Unerkannt in US-amerikanische Gefangenschaft geraten, konnte Weiß 1945/46 aus einem Lager bei Aschaffenburg fliehen und kehrte in seinen Heimatort nach Siebenbürgen in Rumänien zurück. Die 1960 aufgenommene Fahndung endete noch bevor sie richtig begonnen hatte. Das hessische Landeskriminalamt befragte kurioserweise den in Deuschland lebenden Bruder, der auch ehemaliger SS-Angehöriger war, über den Verbleib seines Bruders. Anschließend kam die Staatsanwaltschaft beim Landgericht zu der Erkenntnis, Weiß sei nunmehr vorgewarnt. Seine Einreise nach Deutschland sei nicht mehr zu erwarten, eine Fahndung im Inland ohne Aussicht auf Erfolg. Und da wegen fehlender Rechtshilfeabkommen nach Rumänien kein Zugriff bestand, wollte man 1964 das Verfahren einstellen. Doch der Generalstaatsanwalt spielte bei der Verfahrenseinstellung nicht mit. Der Frankfurter Staatsanwaltschaft wurde bedeutet, dass „die besondere Schwere der strafrechtlichen Vorwürfe gebührend zu berücksichtigen“ und Fahndungsmaßnahmen selbst bei geringen Erfolgsaussichten einzuleiten seien. Erst unter diesem Druck beantragte sie Haftbefehl gegen Weiß wegen Mordes, der am 6.7.1965 vom Amtsgericht Frankfurt erlassen wurde. Im Herbst 1967 – inzwischen gab es diplomatische Beziehungen zwischen der Bundesrepublik Deutschland und Rumänien – prüfte die Generalstaatsanwaltschaft, ob Schritte zur Übernahme des Strafverfahrens durch die rumänischen Behörden eingeleitet werden sollten. Die Frankfurter Staatsanwaltschaft äusserte dagegen erhebliche Bedenken. Dabei leistete sie hohen argumentativen Aufwand. Unter anderem war sie besorgt, Weiß könnte in Rumänien schon deshalb eine empfindliche Strafe treffen, weil er der SS angehört hat.
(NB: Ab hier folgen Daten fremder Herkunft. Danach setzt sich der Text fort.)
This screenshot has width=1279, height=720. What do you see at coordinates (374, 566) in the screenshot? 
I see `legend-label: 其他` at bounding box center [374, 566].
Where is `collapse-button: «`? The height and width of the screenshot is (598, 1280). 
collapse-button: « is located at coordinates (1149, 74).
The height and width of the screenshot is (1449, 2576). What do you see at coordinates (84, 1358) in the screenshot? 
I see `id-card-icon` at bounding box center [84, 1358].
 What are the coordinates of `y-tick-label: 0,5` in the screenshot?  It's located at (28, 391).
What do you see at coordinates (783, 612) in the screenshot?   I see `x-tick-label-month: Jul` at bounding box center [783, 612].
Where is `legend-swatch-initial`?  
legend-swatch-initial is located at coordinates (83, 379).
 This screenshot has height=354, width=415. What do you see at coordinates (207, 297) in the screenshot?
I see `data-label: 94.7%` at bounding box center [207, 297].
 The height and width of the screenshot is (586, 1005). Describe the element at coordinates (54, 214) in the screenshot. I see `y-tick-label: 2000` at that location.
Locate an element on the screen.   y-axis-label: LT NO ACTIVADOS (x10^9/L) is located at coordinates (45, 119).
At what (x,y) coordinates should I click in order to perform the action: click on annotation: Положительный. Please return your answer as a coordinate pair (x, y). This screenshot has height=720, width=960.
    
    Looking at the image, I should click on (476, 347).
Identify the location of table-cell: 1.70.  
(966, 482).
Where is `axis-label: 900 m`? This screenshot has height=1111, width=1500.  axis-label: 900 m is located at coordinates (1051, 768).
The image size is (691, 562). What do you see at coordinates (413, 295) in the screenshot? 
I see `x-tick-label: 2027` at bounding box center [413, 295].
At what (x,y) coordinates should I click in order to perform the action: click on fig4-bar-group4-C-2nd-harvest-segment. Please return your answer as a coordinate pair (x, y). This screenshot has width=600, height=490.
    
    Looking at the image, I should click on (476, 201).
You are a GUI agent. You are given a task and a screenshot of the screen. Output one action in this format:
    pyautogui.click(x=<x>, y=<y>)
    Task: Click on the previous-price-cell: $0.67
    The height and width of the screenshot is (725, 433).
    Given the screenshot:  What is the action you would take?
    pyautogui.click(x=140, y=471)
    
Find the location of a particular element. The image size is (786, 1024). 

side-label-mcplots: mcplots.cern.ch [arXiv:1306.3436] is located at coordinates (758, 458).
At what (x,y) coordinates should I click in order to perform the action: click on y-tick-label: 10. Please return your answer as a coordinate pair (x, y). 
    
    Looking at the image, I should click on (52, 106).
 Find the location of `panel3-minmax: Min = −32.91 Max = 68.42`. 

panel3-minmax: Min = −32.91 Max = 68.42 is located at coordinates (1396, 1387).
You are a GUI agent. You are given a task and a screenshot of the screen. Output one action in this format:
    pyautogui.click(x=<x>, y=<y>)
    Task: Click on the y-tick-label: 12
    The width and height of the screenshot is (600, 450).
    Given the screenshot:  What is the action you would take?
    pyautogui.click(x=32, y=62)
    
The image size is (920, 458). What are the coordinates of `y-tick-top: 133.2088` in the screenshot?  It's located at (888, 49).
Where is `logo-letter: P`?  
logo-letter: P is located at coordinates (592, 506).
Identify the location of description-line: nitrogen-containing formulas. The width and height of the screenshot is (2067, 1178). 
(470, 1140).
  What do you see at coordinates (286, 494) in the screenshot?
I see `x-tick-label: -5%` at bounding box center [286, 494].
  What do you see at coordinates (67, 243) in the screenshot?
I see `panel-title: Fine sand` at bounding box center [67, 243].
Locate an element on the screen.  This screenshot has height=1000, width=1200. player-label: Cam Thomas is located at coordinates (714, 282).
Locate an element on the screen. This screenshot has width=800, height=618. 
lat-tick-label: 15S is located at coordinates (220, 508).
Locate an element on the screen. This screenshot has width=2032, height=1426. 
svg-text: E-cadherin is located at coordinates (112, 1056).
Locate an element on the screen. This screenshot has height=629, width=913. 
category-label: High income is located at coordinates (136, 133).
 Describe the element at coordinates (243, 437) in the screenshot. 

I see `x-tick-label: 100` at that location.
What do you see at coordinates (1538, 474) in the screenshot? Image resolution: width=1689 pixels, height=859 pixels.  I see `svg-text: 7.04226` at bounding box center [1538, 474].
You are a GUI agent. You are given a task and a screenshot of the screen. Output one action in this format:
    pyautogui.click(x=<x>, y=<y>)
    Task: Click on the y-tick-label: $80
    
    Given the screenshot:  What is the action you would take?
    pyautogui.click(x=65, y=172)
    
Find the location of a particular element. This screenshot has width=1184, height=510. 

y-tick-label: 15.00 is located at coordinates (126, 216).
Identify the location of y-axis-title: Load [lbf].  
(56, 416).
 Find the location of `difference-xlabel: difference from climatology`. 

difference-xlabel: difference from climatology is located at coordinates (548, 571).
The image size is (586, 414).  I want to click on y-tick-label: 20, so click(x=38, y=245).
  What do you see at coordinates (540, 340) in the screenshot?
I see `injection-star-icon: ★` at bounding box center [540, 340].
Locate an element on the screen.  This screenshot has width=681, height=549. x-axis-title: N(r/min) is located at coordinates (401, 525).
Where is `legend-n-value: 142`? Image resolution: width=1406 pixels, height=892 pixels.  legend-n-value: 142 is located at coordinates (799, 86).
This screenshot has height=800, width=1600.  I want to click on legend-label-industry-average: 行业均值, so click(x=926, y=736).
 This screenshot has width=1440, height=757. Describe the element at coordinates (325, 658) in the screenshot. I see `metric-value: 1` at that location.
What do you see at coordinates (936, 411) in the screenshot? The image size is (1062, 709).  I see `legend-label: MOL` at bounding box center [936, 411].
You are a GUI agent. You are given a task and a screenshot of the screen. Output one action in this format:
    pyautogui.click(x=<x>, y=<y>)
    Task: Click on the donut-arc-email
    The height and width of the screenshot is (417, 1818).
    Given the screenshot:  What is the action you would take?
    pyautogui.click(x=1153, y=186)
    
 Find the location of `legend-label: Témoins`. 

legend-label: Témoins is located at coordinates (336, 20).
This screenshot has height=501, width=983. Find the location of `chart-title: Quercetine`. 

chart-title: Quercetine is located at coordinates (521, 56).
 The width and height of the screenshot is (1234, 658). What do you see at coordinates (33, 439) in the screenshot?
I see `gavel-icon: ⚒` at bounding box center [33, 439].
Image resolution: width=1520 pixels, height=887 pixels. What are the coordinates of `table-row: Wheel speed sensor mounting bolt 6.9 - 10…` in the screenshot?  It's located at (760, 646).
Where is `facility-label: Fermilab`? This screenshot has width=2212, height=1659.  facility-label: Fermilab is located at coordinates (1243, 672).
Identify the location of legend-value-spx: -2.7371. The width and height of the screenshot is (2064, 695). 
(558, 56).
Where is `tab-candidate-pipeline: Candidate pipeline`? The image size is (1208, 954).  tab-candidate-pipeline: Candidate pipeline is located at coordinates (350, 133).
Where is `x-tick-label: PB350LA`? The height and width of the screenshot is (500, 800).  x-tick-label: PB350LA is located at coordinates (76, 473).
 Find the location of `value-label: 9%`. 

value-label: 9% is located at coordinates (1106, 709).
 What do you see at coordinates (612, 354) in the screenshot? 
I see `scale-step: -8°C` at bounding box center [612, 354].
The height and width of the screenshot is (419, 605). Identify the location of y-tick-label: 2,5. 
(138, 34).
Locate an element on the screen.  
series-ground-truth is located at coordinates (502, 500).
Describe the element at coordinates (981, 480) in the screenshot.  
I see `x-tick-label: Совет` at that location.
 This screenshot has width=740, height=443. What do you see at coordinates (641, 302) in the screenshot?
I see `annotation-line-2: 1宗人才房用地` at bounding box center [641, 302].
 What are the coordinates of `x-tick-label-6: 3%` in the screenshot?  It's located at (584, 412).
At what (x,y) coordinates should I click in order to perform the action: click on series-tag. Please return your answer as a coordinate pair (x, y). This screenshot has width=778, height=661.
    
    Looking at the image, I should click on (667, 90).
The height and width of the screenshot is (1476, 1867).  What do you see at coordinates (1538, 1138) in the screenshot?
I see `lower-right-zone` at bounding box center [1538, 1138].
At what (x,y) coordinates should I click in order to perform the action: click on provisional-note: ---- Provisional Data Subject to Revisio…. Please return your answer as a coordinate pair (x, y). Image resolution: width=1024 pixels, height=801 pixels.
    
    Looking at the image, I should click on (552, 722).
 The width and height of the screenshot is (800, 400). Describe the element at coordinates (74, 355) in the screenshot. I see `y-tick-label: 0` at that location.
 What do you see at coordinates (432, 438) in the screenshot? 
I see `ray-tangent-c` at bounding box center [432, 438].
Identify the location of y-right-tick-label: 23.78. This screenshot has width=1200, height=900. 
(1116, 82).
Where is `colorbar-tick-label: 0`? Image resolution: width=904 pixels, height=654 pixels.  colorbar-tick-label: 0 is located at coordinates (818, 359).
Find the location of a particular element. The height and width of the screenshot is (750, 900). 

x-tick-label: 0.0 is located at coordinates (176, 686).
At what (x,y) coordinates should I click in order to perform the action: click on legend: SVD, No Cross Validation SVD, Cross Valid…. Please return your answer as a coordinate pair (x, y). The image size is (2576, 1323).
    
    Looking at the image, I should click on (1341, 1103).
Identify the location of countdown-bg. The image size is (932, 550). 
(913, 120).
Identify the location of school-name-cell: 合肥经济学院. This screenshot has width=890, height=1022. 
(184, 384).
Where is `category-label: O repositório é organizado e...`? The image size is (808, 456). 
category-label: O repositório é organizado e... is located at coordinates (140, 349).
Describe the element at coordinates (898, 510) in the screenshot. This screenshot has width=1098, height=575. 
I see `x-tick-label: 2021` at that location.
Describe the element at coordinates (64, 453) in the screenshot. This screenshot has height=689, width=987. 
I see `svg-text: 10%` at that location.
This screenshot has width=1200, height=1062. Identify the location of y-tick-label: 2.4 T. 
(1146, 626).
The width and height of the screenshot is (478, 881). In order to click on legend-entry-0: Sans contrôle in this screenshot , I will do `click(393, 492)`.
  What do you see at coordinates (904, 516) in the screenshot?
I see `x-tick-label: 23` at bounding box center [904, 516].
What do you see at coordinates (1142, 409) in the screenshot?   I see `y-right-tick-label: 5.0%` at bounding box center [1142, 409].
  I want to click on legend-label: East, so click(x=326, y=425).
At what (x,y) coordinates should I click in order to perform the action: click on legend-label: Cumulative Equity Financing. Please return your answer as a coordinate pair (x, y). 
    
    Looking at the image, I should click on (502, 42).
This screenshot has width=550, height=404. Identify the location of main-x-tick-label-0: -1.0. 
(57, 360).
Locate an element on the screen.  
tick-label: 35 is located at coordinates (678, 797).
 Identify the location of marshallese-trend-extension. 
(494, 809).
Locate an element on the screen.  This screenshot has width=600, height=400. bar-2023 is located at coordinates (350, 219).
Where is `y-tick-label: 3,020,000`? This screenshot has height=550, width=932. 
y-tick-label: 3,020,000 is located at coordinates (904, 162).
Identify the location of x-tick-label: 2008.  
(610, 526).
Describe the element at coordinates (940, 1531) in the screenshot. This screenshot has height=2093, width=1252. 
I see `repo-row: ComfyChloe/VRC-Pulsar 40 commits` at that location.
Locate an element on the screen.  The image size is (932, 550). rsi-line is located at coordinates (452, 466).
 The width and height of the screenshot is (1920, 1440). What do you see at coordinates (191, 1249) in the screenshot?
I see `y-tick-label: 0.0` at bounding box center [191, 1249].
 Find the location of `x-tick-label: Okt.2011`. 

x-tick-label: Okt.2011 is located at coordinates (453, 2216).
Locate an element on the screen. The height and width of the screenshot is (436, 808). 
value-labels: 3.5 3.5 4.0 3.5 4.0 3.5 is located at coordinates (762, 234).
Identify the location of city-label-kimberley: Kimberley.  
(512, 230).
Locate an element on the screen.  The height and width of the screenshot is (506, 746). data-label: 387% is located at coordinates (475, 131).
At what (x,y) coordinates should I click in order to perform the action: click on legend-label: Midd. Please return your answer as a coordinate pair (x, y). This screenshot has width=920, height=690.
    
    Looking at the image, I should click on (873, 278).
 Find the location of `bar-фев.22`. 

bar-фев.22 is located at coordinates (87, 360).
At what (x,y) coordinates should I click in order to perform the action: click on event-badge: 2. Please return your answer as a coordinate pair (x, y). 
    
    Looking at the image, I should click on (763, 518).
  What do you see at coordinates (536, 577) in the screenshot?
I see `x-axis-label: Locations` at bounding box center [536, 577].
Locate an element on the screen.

Das Hauptargument gegen ein Übernahmeersuchen war aber, „nach rumänischen Strafrecht könnte der Beschuldigte Weiß möglicherweise wegen der Straftaten zum Tode verurteilt werden...“ – die Todesstrafe war aber durch das Grundgesetz in der Bundesrepublik Deutschland abgeschafft. Gutachten, Stellungnahmen von Landes- und Bundesjustizminister folgten. Die deutsche Botschaft in Bukarest erörterte die Angelegenheit mit den höchsten rumänischen Behörden. Eine verbindliche Zusicherung, dass ein möglicherweise ausgesprochenes Todesurteil nicht vollstreckt, sondern in eine lebenslange Gefängnisstrafe umgewandelt werden würde, gab es nicht.

Der vielfache Mörder kam ungeschoren davon, gedeckt und beschützt vor einer Strafverfolgung auch durch die rumänische Justiz. Die Verlängerungsverfügung des auf Deutschland beschränkten Haftbefehls wurde vergessen, und der Staatsanwalt bemerkte 1984 zu den darin enthaltenen ungenauen Personalangaben, danach „dürfte allerdings kaum jemand festzunehmen sein...“ Der Bruder, bis 1994 für die deutsche Polizei als Dolmetscher tätig, beantwortete alle Fragen der Justiz über den Gesundheitszustand von Weiss, bis dieser 1995 im Alter von 79 Jahren in einer rumänischen Nervenklinik starb.